Why sometimes it is more useful to have an outsider’s perspective
In the last few weeks, I have often been challenged on Kashmir by those who believe that only the government discourse on the state, which is now two Union territories, should be relied upon. Their argument stands on two legs: One, I am not a Kashmiri, so how can I know anything; and two, if I did not speak for Kashmiri Pandits, then I have no right to speak for Kashmiri Muslims.
The second argument is so specious that I don’t even want to respond to it. It’s the first argument which hits me. I have to admit it holds some ground. Being a non-Kashmiri, how can I claim to speak for the Kashmiris? What do I know of their suffering, their fears, their hopes and their aspirations? After all, my information is second hand, sourced from the people I chose to speak with on my ‘flying visits’ to the Valley. What if those I did not speak with feel differently? What if actually the majority is with the government of India’s current move? What if the source of their fear is not the Indian armed forces but the armed terrorists? What if people like me are actually stalling the realisation of their dreams, i.e., the full and final merger with the Union of India. What if ‘Azadi’ is the slogan peddled by a handful of misguided youth and those on Pakistan’s payroll? What if these people have laid siege to the entire population? What if I am one of the vested interests running my shop peddling their misery?

Entries on target coordinates:
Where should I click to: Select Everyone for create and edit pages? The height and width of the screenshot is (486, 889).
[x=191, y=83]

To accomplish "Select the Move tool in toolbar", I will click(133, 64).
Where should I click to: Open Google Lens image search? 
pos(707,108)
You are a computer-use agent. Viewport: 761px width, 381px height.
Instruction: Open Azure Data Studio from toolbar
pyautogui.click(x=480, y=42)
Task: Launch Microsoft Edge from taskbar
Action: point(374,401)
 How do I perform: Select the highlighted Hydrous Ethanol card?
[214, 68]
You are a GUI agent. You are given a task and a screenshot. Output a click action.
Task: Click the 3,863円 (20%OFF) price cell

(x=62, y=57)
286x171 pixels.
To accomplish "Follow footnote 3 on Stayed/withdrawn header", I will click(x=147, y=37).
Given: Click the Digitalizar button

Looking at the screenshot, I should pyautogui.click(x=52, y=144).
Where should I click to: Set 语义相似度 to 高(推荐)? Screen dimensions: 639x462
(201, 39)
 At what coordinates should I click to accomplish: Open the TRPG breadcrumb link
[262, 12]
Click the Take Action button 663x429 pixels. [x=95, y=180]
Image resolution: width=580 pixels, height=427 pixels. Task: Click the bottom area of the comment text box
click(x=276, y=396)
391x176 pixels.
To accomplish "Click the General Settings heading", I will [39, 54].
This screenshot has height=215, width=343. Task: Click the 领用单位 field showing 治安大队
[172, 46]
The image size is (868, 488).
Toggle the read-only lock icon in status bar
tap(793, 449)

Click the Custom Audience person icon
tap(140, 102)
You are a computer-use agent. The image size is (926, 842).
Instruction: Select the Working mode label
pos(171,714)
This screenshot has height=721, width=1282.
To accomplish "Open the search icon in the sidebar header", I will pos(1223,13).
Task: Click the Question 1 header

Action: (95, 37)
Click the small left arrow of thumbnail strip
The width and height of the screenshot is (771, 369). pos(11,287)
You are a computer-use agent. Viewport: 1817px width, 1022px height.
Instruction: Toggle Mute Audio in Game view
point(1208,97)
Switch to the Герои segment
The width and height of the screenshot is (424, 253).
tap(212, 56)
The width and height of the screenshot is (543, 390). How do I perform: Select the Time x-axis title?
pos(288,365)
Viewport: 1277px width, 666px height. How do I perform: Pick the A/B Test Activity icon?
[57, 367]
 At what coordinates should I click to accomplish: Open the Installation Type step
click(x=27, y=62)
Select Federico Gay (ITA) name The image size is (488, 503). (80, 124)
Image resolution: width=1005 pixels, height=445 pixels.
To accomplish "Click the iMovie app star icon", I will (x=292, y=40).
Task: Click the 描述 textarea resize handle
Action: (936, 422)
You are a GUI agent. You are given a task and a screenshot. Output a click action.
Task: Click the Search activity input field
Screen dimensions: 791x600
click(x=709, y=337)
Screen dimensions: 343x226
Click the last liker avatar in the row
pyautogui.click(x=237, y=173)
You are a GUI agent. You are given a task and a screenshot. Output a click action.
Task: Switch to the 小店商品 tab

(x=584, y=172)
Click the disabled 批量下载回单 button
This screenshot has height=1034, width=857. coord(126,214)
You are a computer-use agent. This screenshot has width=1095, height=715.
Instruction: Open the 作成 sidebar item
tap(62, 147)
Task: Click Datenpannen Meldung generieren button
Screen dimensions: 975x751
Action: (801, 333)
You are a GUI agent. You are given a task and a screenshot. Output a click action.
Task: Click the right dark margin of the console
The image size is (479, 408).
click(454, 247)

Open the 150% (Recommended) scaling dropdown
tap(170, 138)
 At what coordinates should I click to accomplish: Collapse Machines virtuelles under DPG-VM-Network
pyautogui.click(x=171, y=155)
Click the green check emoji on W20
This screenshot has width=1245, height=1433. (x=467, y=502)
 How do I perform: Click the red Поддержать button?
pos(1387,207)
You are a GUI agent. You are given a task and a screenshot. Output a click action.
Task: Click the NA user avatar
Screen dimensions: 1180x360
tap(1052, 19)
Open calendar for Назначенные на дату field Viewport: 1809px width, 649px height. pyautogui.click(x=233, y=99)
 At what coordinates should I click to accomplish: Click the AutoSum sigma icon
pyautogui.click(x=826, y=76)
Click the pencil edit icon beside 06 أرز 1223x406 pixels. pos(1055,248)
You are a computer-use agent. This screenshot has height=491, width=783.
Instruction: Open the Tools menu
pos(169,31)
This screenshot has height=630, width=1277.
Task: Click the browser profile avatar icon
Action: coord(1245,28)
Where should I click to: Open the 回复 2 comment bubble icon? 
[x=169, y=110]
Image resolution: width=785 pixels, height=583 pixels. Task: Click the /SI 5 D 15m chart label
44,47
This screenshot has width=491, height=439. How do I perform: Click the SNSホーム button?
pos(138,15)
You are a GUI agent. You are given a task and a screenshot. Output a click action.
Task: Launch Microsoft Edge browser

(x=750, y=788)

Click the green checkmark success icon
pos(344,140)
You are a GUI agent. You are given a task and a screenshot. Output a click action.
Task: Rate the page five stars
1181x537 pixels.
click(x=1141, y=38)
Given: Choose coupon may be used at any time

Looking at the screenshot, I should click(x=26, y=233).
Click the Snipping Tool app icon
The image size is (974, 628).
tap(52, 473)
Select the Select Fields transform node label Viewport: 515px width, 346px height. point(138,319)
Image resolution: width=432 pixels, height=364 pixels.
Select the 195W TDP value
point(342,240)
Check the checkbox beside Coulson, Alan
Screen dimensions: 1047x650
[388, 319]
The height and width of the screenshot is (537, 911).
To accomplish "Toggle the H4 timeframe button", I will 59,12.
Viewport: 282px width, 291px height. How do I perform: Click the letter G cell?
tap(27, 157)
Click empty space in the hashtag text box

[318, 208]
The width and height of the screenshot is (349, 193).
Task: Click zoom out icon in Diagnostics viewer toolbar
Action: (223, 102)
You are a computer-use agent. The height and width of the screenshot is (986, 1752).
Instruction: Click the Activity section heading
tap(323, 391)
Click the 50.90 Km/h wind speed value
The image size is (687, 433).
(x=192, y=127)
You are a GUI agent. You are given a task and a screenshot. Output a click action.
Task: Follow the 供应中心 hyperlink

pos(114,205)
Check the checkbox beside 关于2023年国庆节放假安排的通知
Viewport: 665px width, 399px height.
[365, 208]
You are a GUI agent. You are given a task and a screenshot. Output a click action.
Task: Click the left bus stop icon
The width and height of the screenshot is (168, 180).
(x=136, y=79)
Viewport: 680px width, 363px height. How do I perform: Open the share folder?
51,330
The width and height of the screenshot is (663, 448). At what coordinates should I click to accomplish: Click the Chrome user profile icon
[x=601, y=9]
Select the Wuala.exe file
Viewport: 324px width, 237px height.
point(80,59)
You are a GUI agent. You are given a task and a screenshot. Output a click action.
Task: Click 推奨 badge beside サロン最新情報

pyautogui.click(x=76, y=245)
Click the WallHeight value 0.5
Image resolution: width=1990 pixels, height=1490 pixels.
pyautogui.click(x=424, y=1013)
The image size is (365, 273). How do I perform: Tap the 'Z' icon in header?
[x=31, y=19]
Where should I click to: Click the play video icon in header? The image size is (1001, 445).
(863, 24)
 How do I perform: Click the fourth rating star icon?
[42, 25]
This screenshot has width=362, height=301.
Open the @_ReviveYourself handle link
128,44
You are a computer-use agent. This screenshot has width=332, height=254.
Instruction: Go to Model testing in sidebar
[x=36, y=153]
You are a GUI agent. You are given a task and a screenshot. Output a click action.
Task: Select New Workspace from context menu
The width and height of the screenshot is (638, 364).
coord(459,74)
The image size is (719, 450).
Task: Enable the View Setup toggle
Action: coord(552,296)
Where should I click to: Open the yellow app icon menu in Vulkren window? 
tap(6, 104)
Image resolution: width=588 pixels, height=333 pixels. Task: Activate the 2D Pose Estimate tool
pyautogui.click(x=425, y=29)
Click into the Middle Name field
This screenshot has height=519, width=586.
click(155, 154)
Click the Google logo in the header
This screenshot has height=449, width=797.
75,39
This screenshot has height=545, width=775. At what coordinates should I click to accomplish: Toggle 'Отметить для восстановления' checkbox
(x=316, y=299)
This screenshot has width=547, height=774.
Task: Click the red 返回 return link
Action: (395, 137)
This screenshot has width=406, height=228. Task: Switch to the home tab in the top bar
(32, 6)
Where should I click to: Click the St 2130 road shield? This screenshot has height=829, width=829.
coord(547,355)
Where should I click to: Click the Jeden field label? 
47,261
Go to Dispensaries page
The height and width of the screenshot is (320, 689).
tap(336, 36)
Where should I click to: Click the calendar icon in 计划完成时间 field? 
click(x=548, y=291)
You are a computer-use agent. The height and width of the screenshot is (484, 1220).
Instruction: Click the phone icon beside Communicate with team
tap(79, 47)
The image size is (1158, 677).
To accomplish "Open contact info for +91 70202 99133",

[Work to do]
(A) Rewrite everything in the piece on Kashmir from "Why sometimes it" down to "for Kashmiri Muslims.", putting "official narrative" in place of "government discourse".
(B) Why does the writer of the piece on Kashmir grant that the first argument holds some ground?
(C) Go on with the piece on Kashmir from the point where it stops.
These records have no connection to the piece on Kashmir.

[Outputs]
(A)
Why sometimes it is more useful to have an outsider’s perspective
In the last few weeks, I have often been challenged on Kashmir by those who believe that only the official narrative on the state, which is now two Union territories, should be relied upon. Their argument stands on two legs: One, I am not a Kashmiri, so how can I know anything; and two, if I did not speak for Kashmiri Pandits, then I have no right to speak for Kashmiri Muslims.

(B) The writer is not a Kashmiri, so their information is second hand. It comes only from the people they chose to speak with on "flying visits" to the Valley, and those they did not speak with may feel differently.

(C)
So, here is my humble submission in defence of the outsiders. Sometimes, the distance that being outside affords you helps in seeing the big picture. Sometimes, it also gives you a multi-dimensional perspective, which close-ups cannot do. When you live inside the circumstance with no possibility of stepping out, all your energies are expended in surviving; in getting through one day after another. And after a point, the abnormality of your daily survival-based existence becomes normal. You get used to it. You get used to disappearances, to torture, and to death. Your mourning becomes part of the routine. Your wails become part of the chorus that periodically rise to a crescendo and then subside; waiting for the next flick of the hand.
It is then that you need an outsider to show you that this is not living. That this is akin to standing in the queue waiting to die.
A brief anecdote will perhaps illustrate the point better. A few years ago, FORCE photographer was at the site of an encounter on the outskirts of Srinagar covering it live. As it always happens, media was behind a barricade at a supposedly safe distance. In the course of the encounter, one of the holed-up militants threw out a grenade which fell close to where the media was. A few people, including a journalist died. Most were injured including our photographer.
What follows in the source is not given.